Speaking at a workshop on an energy efficiency program workshop organized recently by the International Finance Corporation, (IFC) a private arm of the World Bank, Lars Moller, a consultant with the IFC green energy project said Indonesia should seize the momentum and play a greater role in "green" energy development.
Moller said that by using simple but effective technology at relatively low cost, one ton of wastes of empty fruit bunches from palm oil mills or of rice husks from rice mills can generate 0.8 megawatts (MW) of electricity.
"No matter whether you use the empty fruit bunch or rice husks, every ton of these can generate roughly 0.8 megawatts (MW) of electricity. With millions of tons of such wastes available in Indonesia, imagine how huge is the country's potential," he said on the sidelines of the workshop.
Indonesia last year produced about 19 million tons of crude palm oil and about 60 million tons of rice. After being processed in oil palm mills, the oil palm fruit bunches will produce biomass waste roughly of equal amount of about 19 million tons of empty fruit bunches.
The total of 60 million tons of rice produced will result in roughly 20 percent of waste, or about 12 million tons of rice husks.
Amid the rising demand for electricity but slow growth of supply using mostly fuel oil, diesel fuel and coal, this huge amount of agricultural wastes has great potential for generating electricity and to help to re-green the environment.
According to Moller, who had conducted a study on the wastes in Indonesia, the cost of generating electricity by using biomass from such wastes is about 5 US cents per kilowatt hour (KWH).
In comparison, the state electricity company PT PLN currently sells electricity at an average of 6 US cent per KWH.
"Its cheaper and greener. Rather than using fuel oil, or coal, which are not clean and produce CO2 emission hazardous to the environment, it is better for companies, especially the medium and small scale ones, to generate electricity by using these wastes as the feedstocks to their own power plants," he said.
The IFC's Energy Efficiency Program Manager Tom Moyes said that IFC would help companies interested in the program by providing technical expertise and by arranging consortium with other banks to help with project financing.
"We target the small and medium scale companies in Indonesia. And I think it's good for businesses as they can cut their energy costs by up to 30 percent, and also good for the banking sector as the projects are bankable," he said.
Based on the IFC's data, there are about 42 million small and medium companies operating in Indonesia.
Almost all of the small and medium firms use either fuel oil or diesel fuel to generate their power plants or production machines, and they contribute significantly to the CO2 gas emissions.

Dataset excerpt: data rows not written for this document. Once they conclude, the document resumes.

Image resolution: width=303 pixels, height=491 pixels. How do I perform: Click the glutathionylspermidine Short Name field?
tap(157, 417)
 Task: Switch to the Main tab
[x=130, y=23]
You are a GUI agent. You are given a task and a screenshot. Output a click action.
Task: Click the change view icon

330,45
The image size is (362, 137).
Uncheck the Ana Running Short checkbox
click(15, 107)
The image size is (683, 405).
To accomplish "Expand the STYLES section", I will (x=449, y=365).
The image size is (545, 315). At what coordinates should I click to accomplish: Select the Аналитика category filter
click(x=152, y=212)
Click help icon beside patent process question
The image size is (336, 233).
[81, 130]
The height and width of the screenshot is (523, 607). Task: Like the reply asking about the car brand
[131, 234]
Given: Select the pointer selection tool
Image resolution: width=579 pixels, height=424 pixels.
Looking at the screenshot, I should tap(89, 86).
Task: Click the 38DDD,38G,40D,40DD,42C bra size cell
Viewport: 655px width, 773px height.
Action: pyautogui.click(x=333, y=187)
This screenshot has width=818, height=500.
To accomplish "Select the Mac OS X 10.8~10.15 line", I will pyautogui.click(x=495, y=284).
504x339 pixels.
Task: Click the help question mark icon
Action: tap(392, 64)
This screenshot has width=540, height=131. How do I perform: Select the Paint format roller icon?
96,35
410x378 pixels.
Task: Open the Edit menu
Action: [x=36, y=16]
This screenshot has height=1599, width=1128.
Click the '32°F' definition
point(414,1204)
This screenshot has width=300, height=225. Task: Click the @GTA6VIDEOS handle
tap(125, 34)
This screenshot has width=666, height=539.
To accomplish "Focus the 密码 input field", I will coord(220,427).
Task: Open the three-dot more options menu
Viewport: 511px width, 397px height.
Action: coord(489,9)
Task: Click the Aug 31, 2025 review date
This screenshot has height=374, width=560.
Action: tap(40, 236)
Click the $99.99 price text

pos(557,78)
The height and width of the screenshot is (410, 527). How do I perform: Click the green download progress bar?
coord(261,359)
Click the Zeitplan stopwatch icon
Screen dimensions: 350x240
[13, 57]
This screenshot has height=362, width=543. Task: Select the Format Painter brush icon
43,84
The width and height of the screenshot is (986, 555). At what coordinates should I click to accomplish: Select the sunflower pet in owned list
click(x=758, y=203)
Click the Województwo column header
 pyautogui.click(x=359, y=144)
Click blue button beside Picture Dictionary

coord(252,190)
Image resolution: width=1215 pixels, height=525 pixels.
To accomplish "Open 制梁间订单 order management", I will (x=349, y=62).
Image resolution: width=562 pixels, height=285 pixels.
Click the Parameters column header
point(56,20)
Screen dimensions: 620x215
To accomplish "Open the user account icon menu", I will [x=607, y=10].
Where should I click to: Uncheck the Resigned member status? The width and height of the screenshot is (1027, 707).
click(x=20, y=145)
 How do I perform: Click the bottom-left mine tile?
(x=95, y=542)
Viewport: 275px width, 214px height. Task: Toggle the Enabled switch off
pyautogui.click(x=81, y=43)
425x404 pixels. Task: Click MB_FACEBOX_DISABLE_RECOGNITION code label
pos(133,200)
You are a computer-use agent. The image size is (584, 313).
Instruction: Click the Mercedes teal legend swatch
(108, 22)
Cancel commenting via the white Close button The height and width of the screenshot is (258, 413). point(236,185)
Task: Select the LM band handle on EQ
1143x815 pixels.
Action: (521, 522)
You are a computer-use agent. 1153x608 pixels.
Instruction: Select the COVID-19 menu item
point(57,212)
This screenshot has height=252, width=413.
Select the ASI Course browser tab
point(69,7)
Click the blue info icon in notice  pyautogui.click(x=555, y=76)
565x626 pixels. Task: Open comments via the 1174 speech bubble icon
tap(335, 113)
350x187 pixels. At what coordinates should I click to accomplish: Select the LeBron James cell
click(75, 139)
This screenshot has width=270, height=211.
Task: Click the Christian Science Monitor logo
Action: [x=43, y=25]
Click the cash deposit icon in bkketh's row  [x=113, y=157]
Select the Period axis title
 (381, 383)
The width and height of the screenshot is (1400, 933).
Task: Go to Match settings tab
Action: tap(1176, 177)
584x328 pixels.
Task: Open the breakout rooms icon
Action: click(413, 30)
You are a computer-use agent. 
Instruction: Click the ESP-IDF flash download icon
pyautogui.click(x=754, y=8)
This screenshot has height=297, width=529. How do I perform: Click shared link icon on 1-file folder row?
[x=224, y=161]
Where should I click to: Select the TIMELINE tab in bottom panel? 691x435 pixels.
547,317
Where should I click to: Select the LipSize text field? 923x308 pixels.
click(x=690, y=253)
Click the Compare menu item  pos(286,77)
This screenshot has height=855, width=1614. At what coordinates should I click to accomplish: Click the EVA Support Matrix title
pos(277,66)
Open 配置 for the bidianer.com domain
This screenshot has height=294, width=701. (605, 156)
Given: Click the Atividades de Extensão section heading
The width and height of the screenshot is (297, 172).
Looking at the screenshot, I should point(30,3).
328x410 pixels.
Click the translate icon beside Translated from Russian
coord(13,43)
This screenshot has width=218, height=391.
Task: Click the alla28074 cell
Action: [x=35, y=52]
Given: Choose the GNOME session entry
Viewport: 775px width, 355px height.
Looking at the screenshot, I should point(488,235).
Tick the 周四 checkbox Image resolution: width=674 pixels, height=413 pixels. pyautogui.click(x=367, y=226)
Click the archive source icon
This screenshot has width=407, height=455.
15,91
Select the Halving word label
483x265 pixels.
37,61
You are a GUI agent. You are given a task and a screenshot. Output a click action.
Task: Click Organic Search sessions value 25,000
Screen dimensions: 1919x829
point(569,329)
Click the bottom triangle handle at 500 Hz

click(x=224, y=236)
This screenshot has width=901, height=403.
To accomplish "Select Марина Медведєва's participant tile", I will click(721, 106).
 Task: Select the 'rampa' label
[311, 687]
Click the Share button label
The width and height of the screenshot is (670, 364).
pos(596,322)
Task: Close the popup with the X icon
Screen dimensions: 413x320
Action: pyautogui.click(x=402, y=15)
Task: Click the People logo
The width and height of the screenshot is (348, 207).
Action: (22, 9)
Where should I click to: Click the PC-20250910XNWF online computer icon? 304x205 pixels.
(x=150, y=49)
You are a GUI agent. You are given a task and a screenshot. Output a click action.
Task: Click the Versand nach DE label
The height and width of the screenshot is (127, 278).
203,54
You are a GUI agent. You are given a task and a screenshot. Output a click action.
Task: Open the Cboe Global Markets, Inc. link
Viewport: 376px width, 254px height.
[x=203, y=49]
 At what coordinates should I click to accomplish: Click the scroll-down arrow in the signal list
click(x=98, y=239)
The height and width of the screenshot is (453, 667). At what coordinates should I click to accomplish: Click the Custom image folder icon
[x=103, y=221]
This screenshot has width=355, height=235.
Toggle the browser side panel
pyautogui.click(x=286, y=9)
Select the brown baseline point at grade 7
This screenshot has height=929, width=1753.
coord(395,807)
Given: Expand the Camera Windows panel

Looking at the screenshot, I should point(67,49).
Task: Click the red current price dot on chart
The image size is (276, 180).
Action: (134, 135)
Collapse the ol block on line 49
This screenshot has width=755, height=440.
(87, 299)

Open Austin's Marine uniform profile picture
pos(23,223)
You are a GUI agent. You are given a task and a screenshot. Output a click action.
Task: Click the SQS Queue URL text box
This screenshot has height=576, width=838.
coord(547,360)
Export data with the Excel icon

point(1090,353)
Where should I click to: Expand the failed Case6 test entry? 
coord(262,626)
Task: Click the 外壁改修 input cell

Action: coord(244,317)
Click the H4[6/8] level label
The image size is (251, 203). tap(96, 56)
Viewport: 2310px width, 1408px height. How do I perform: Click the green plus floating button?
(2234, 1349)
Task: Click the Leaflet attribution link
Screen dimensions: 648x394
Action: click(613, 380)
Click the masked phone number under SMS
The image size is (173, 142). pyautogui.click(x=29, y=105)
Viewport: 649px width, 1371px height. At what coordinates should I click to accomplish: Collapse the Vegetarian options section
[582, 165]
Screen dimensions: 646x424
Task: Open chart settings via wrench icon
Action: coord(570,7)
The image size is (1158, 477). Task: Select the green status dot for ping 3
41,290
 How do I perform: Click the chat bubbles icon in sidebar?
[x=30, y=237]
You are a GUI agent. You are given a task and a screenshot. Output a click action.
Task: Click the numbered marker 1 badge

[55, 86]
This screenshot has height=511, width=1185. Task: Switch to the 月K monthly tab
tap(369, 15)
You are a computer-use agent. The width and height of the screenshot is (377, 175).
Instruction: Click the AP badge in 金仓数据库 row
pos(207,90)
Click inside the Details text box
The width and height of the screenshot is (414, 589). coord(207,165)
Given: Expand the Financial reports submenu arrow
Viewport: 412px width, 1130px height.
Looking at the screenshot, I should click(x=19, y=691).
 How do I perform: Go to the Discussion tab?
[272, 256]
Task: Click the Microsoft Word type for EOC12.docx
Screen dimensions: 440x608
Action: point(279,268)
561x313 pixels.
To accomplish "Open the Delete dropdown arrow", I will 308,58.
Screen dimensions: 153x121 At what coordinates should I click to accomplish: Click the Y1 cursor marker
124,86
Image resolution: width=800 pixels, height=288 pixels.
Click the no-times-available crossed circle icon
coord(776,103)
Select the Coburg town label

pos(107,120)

Data collected by the International Energy Agency shows that from 1994 to 2004, CO2 emissions per capita from fossil fuel combustion grew faster in Indonesia than in China and India.
"This growth will increase substantially as energy intensity increases and fossil fuel emissions rise with GDP, unless mitigating actions are taken," said Brigit S. Helms, the advisory services head of IFC Indonesia.
To help the Indonesian industries in reducing the greenhouse gas emissions and producing green products, IFC had initiated the Indonesian Sustainable Energy Finance Project.
Under the project, IFC has commissioned the International Research Group of the Phillipines to conduct a study in the palm oil and rice milling industries to enable IFC to identify sustainable energy opportunities in the two industries.
The group is also tasked to design a sustainable energy financing project to be pursued in cooperation with commercial banks, industries, energy management companies, and IFC.
Brigit pointed out that by adopting the energy efficiency program, companies can produce greener products in a more efficient way.
She pointed out that by adopting the energy efficiency program, companies can produce greener products.
"In the future only greener products will become the winners in the international market."